Our experienced, knowledgeable and dedicated investment team is passionate about owning individual stocks of quality companies. We are not traders trying to outguess the market; rather, we are business and security analysts making an investment that, in our opinion, will provide a suitable risk-adjusted long-term return. Our process is focused on getting to know the business drivers: products, services, brands, assets, research pipeline, patents, networks, competitors, and supply/demand. Estimating the value of the business and buying the stock at a discount to this estimate of intrinsic or business value. We are a research and process driven asset manager focused on long-term performance.
Tradition claims compliance with the Global Investment Performance Standards (GIPS ®) and has verification for the performance reports detailed below. These are available upon request.
- Absolute Income Strategy Fact Sheet - September 2017
- Absolute Income Strategy Presentation - September 2017
Diversified Global Strategies
Diversified Global Strategies match a client with a diversified portfolio that meets specific goals of income, safety and capital appreciation. Diversifying across low-correlated asset classes helps lower a Strategy’s risk at a similar expected return. While Tradition is skilled at selecting individual stocks and bonds, we outsource client capital to leading asset managers to bring the additional diversifying benefits of alternatives, global and other unique asset classes to our clients. These proven complementary investment assets diversify and improve a portfolio’s risk-adjusted expected return profile. We recognize the benefits of including alternatives and global assets to provide a complete investment solution. Alternative assets are a broad term that generally refers to almost any asset that is not a plain vanilla stock or bond such as: Risk Arbitrage, Covered Call Strategies, Reinsurance, Alternative Lending, Distressed Debt, Real Assets, Variance Risk Harvesting, and Bond Arbitrage to name a few. Global assets allow participation in opportunities around the world whether they are stocks or bonds or in the emerging markets or developed world. The common theme to both Global and Alternative is finding assets that move at an independent, or low (un)correlated pace and direction compared to U.S. stocks and bonds.
A sound asset allocation strategy is driven by complex statistical modeling that includes expected return, expected standard deviation and a correlation matrix. Optimizing Asset Allocation is a more complex process than simple diversification, but the goal is the same—risk reduction. Asset allocation is the process of selecting a mix of asset classes that closely matches goals and objectives. It is based on the premise that the different asset classes have varying cycles of performance, and that by investing in multiple classes, the overall investment returns will be more stable and less susceptible to adverse movements in any one class. All investments involve some sort of risk, whether it’s market risk, interest risk, default risk, inflation risk, or liquidity risk.
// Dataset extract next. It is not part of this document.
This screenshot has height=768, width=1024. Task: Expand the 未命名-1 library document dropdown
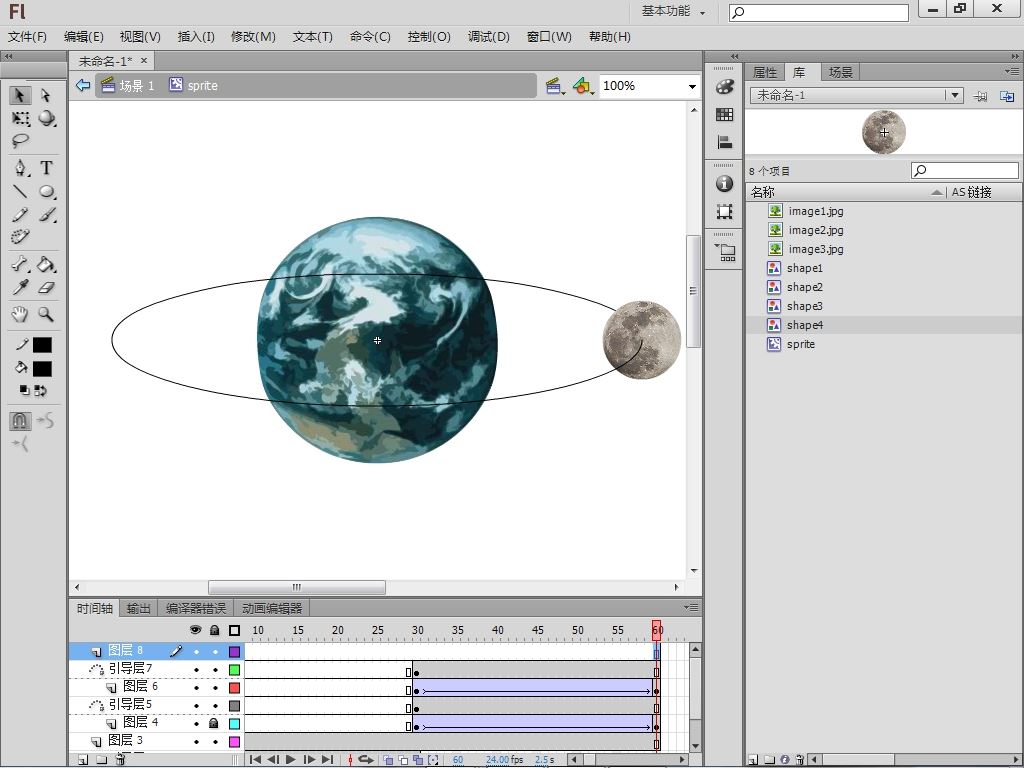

Asset allocation strategies seek to mitigate the risks of any one asset class through diversification and balance. Risk tolerance, cash flows, and market realities determine a Strategic Allocation and the actual Tactical Implementation. Longer investment horizons naturally reduce risk as it diminishes the negative impact on any one year. Long duration also allows a portfolio to bear increased expected risk in exchange for increased expected return as time will have the benefit of allowing patience and recovery, from any one bad year, before the capital is needed.